* Task brief
Can you print every line of text in each of the items below word for word, leaving out the pictures?

::: Records for the task

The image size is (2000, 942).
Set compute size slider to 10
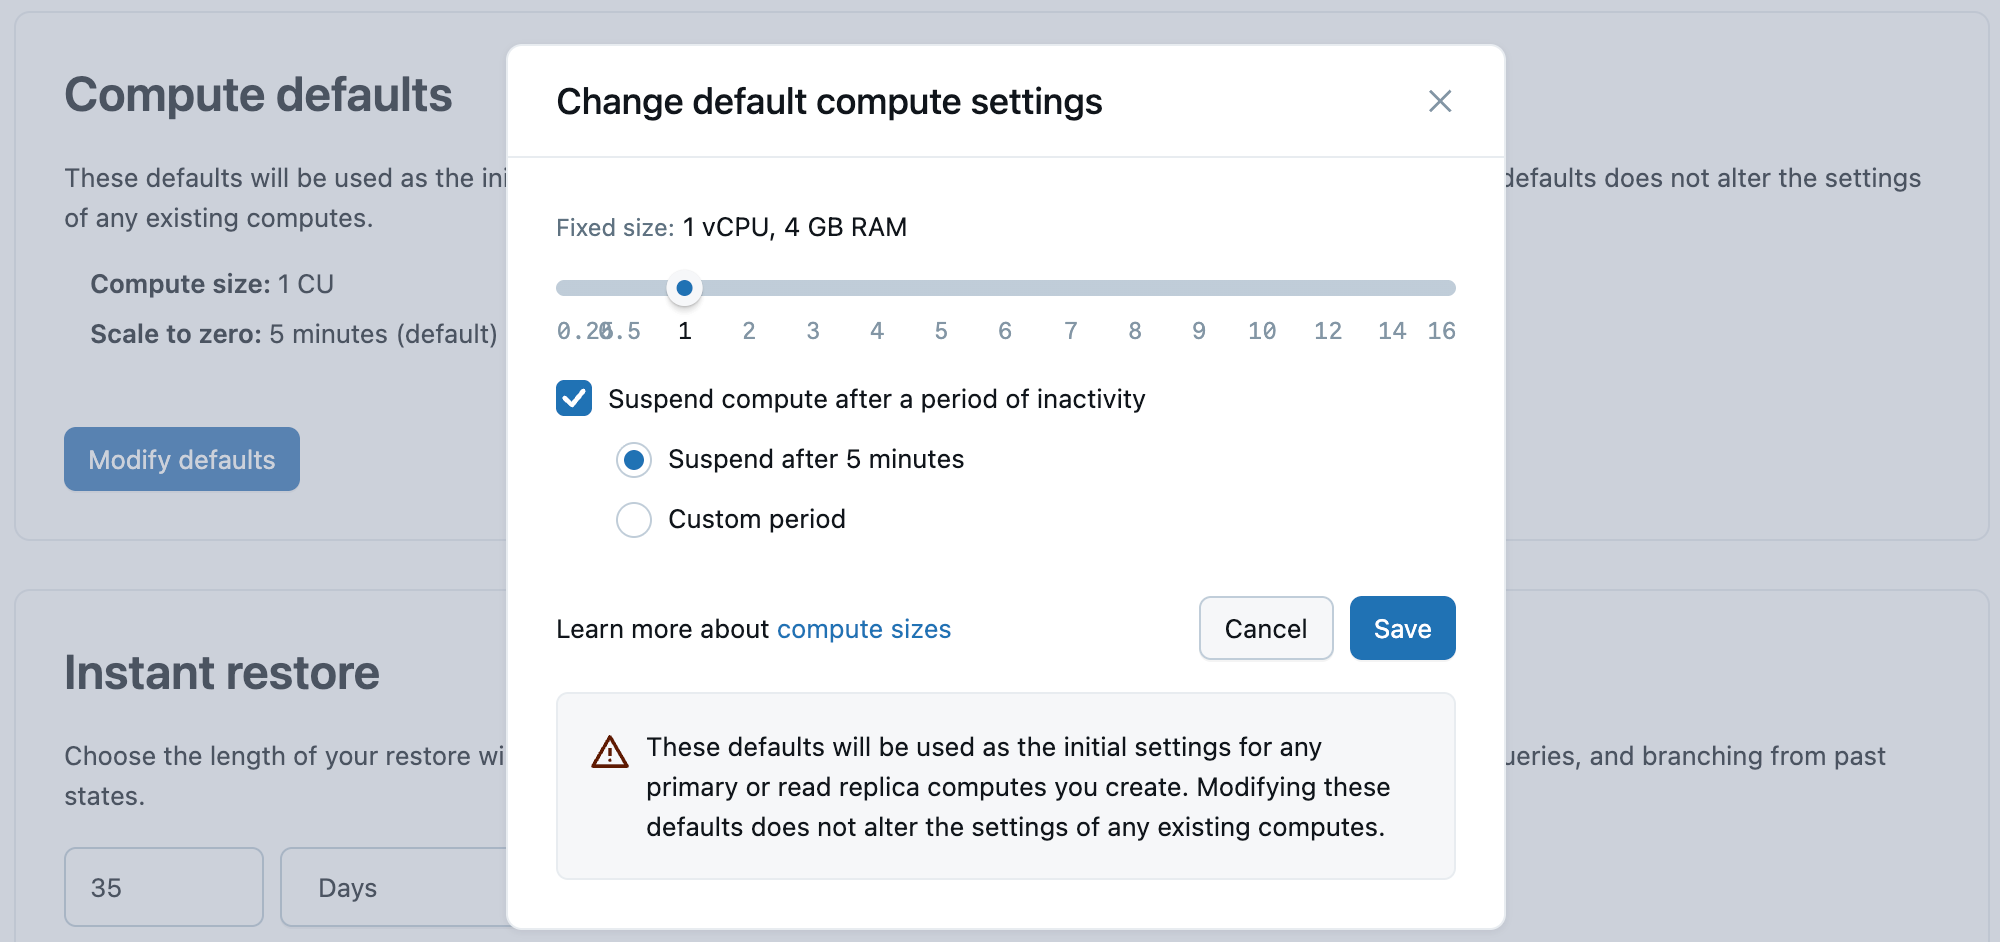pos(1262,288)
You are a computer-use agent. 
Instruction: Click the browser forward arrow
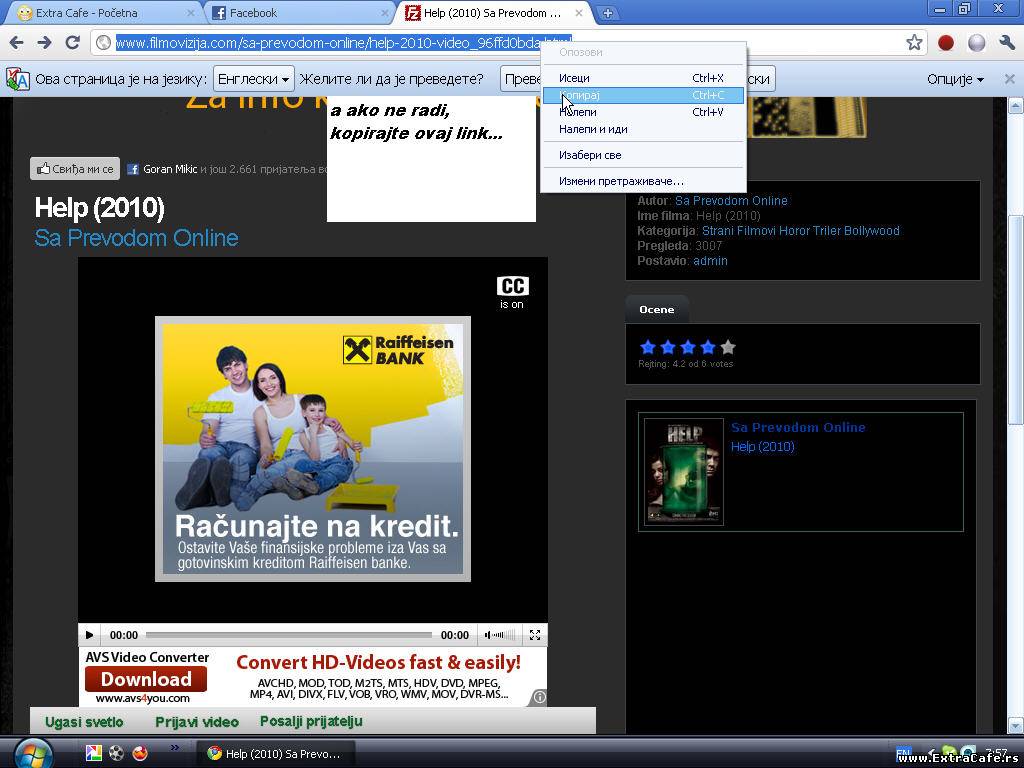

::::::

* Solution to this task
The image size is (2000, 942).
Set compute size slider to 10
pos(1262,288)
You are a computer-use agent. 
Instruction: Click the browser forward arrow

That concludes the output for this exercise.